Another benefit to splitting deliveries into iterations is that it makes technical projects more understandable to customers. For example, a mobile app project which might involve the development of nine Applications Programming Interface (APIs). The suggestion is to take one API to begin with, ideally the simplest one and make it even simpler.  This will be more understandable to a customer and therefore the customer will be more informed to ask important questions such as - is the technology fit for purpose? Do we have the right versions of licenses? Are the fields using the right format? Lessons learned during this first iteration can subsequently be applied in the second and subsequent iterations.

  1. Plan projects that are ‘risk based’ and ‘value focused’.

‘Risk based’ means recognising and tackling the risks as early as possible. Risks are varied and can include business risks (will the project satisfy the business objectives); social risks (do we have the right people to deliver this project?); technical risks (having the necessary technical expertise and knowledge?); and cost and schedule risk (an estimation by itself is always wrong and will need to be adjusted).

It is also important to plan ‘value focused’, which means thinking in terms of  return of investment (ROI) and the fact that all the points to be delivered via releases need to be usable in some shape or form to generate valuable and tangible feedback. Releases are a common planning tool within Financial Services. They benefit from the lessons learned from iterations. In other words, iterations enable refinements and improvements to be made to a project via successive steps. By continuously collaborating with the customer, development teams can make sure that the product matches their desires and make adjustments when necessary as they go.

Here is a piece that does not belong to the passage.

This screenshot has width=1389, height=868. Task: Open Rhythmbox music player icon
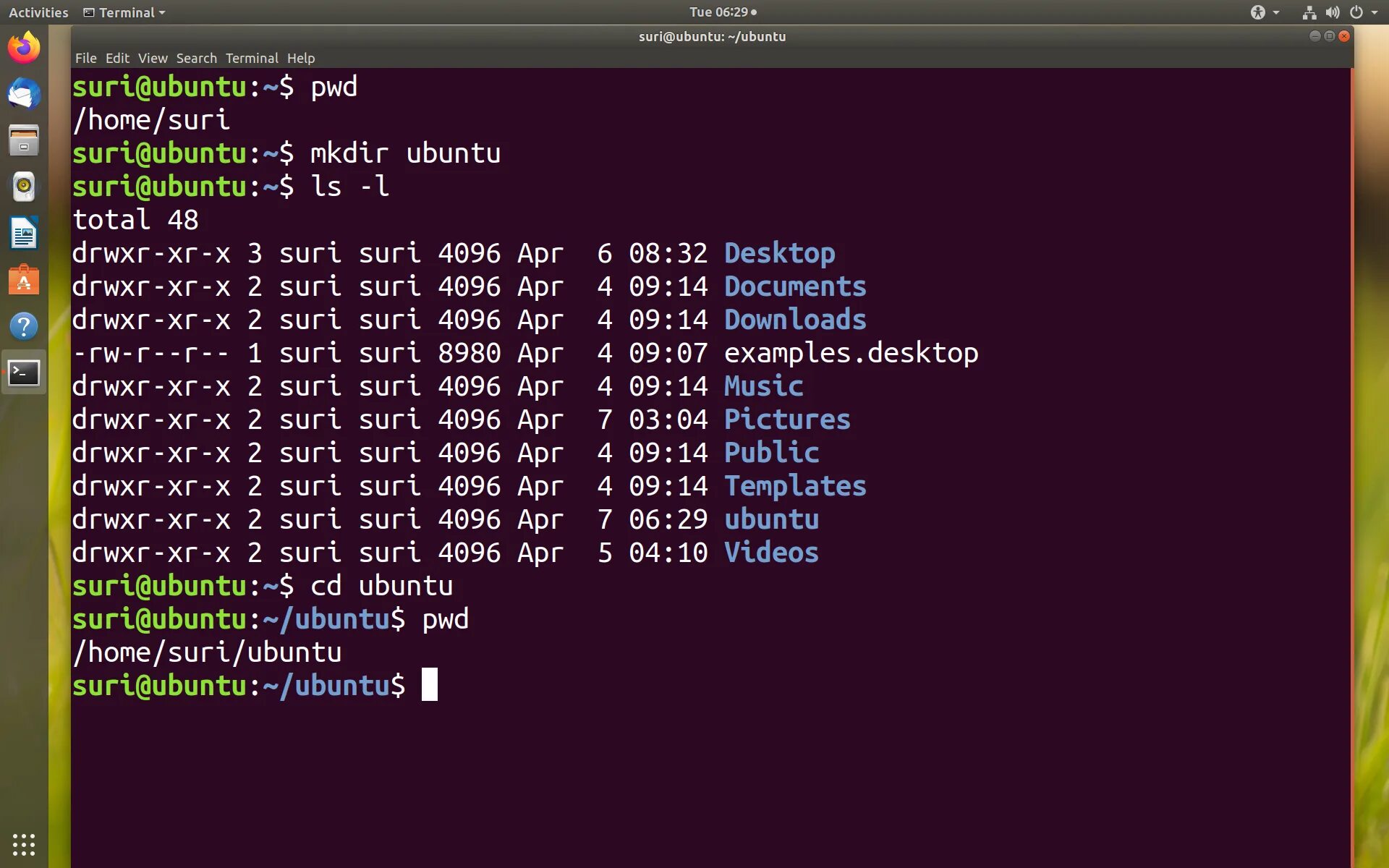24,187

  1. Continually work with the customer to define and refine the requirement.

The only way to stay as close as possible to the customer is to keep them involved through the process. Inviting the customer to share their business pain points and objectives helps the development team to understand what the customer is trying to achieve, this information makes the solution more in line with the real needs over the theoretical ones.

Early in this process the customer and the development team also build rapport and understanding which strengths the relationship and communication, which destroys the idea that dealing with the customer is difficult – it actually becomes very rewarding

  1. Defining an effective and efficient communication strategy that will entail the full development team.

Typically, within companies in the financial and banking services sector, there are many people involved with customers (business delivery managers, client delivery managers, operations delivery managers, project managers, product managers, business analysts, development team members, and many more).

An effective communication strategy will use all these people as a network, rather than an organisational structure which will avoid delays and minimise the risk of the message being distorted or misunderstood.

  1. Consistently asking the customer for feedback

Inviting them to reviews gives the customer the opportunity to instantly share their opinion and play an important part in the overall process. Showing the customer every iteration gives 100% transparency, the opportunity to inspect the working product and adapt the next steps in the development. This is will give both the customer and the development team the opportunity to eliminate waste. A win:win.

 

These five points can help deliver the customer’s objectives and help alleviate pain points. It also will keep products and services more maintainable to ensure we are really building the things that the customer needs.